• EXCERPTED DATA:

┌──

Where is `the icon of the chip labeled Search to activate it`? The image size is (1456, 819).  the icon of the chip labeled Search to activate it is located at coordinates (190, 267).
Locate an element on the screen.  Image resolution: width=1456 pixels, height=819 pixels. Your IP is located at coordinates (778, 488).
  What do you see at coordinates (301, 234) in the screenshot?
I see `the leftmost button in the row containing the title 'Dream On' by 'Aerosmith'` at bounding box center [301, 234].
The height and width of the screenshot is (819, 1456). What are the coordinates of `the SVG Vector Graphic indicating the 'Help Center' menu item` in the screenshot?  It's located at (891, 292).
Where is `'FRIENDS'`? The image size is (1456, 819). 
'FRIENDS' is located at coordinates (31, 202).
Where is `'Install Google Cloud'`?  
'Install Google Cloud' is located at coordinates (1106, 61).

└──

• DIRECTIVE: Convert the entries into a Markdown table with the columns Row and Entry line, one numbered row per line and no blank lines. Begin at the start of the entries and stop after the line that contains "Locate an element".

• REPLY TO THE EXERCISE:
| Row | Entry line |
|---|---|
| 1 | Where is `the icon of the chip labeled Search to activate it`? The image size is (1456, 819).  the icon of the chip labeled Search to activate it is located at coordinates (190, 267). |
| 2 | Locate an element on the screen.  Image resolution: width=1456 pixels, height=819 pixels. Your IP is located at coordinates (778, 488). |